Publisher: Nofima AS
Number of pages: 10
International Standard Numbers:
Open Access: green
In this study we present an outline for a selective breeding plan aiming at producing a population of common carp with a high growth rate, a high survival rate, and which is highly resistant to Koi herpes virus (KHV) and the bacteria Aeromonas hydrophila. Different breeding strategies differing in information sources in the selection index and weightings of the traits in the breeding goal were compared. Estimates of heritabilities and genetic correlations were those reported in the EU project EUROCARP (EUROCARP, Project no. 022665). The four traits growth and survival until market size, and resistance to KHV and A. hydrophila were included in the breeding goal. Almost the same response in A. hydrophila was obtained when selecting for resistance for KHV only compared to selection for resistance to both KHV and A. hydrophila. This was due to a low heritability for A. hydrophila and a high genetic correlation between resistance to KHV and resistance to A. hydrophila. The structure of a selective breeding program for common carp should follow the general structure for large-scale breeding programs for aquaculture species, which is divided into breeding nucleus, multipliers and grow out units. A family based selective breeding program is suggested where each of 100 males are mated with two different females to produce 100 half-sib and 100 full-sib families.
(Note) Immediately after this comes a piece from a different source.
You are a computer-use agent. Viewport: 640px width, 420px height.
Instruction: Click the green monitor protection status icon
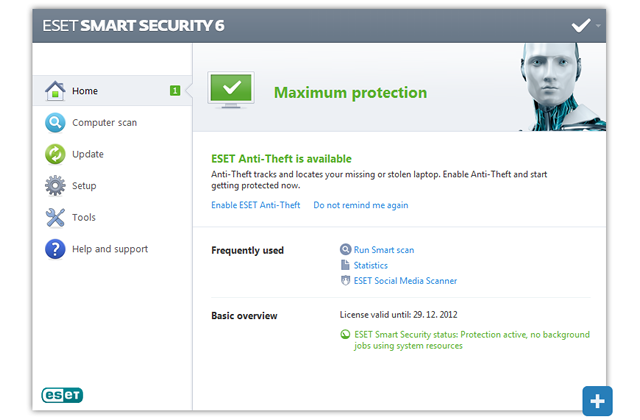point(231,90)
For each trait, 20 individual should be tested for each full sib family. After tagging, the fingerlings should be communally stocked and reared under commercial grow-out conditions for performance testing. The selective breeding program for common carp should be based on index selection with combined individual and sib selection. Individual body weight and survival should be recorded at second autumn. In order to select for resistance to KHV, challenge tests with separate, tagged individuals from the full-sib families in the breeding nucleus should be performed. Altogether, selection for improved pond survival, resistance to KHV and A. hydrophila will contribute to develop a more robust common carp for farming.